### Material for this task

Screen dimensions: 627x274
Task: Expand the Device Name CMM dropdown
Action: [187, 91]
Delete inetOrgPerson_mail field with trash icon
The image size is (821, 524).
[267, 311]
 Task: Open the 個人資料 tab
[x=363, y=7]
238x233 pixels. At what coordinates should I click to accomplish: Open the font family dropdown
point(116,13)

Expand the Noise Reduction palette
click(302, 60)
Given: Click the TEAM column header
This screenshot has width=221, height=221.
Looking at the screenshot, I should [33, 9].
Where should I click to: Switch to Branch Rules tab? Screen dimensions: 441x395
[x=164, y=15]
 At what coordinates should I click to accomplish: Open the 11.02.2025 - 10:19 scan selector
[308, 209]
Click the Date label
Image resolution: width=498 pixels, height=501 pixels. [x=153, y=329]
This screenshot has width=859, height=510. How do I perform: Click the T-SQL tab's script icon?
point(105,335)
==
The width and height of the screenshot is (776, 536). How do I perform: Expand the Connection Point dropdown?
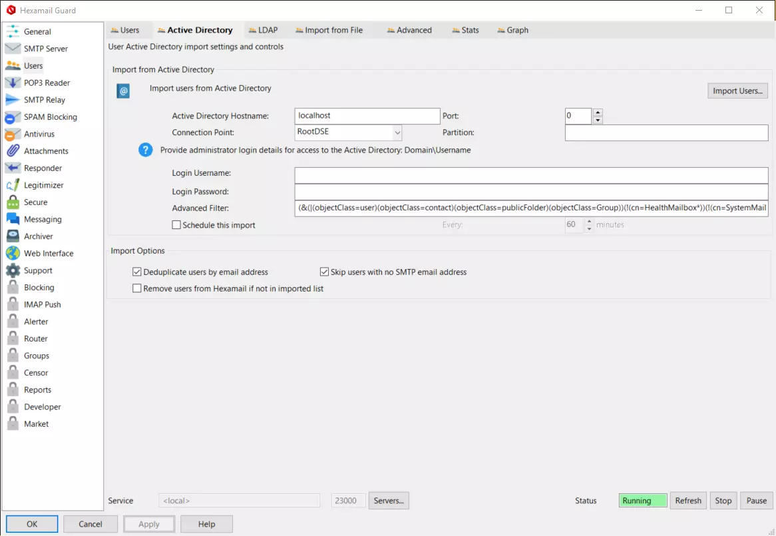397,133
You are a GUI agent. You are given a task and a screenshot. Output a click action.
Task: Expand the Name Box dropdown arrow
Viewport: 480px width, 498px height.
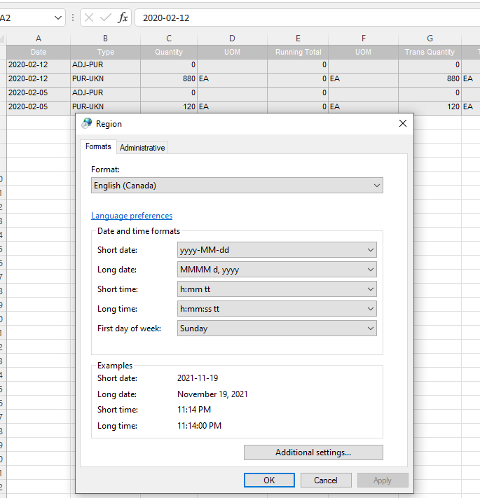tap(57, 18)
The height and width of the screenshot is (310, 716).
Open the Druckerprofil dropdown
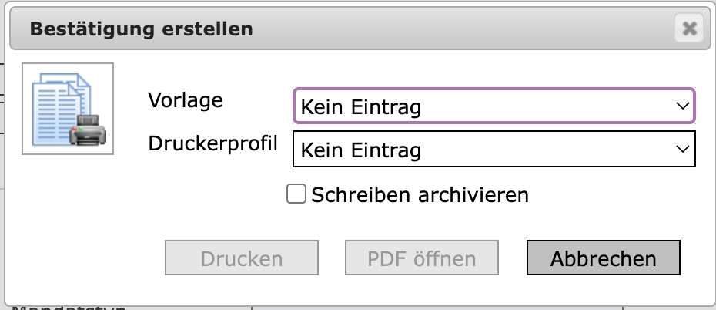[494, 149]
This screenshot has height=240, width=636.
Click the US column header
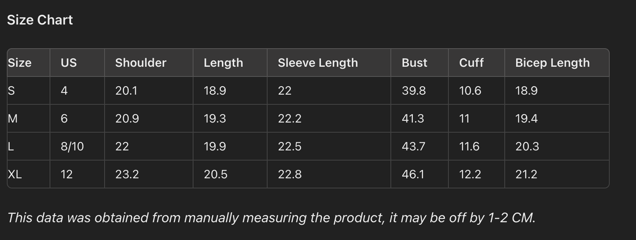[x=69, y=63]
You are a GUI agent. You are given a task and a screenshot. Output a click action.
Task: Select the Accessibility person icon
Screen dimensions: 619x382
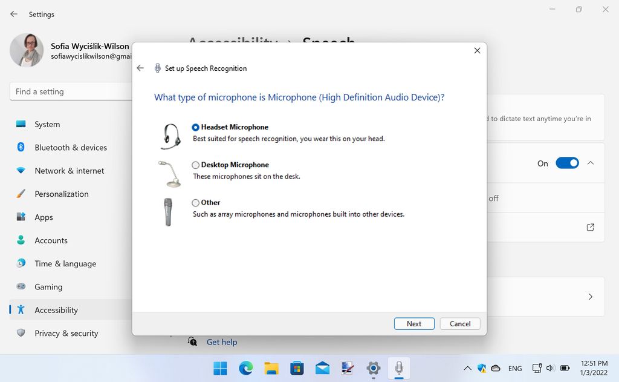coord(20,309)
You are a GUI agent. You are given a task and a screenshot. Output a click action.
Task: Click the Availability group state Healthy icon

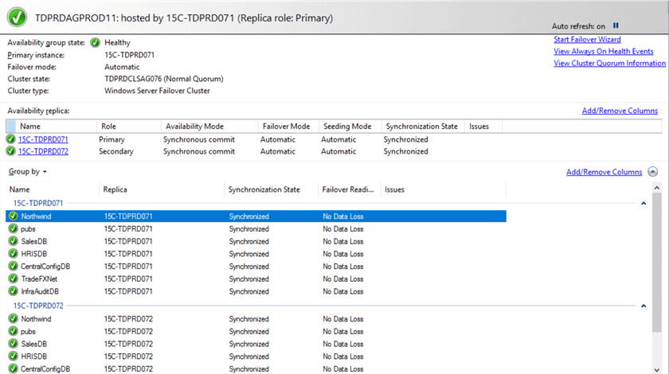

### What is required
Give back exactly the lines above that run from the one with "Task: Expand the Name Box dropdown arrow" to the one with "This screenshot has height=240, width=636.", including both, with the pictures left out.

### Solved problem
Task: Expand the Name Box dropdown arrow
Viewport: 480px width, 498px height.
tap(57, 18)
The height and width of the screenshot is (310, 716).
Open the Druckerprofil dropdown
[494, 149]
This screenshot has height=240, width=636.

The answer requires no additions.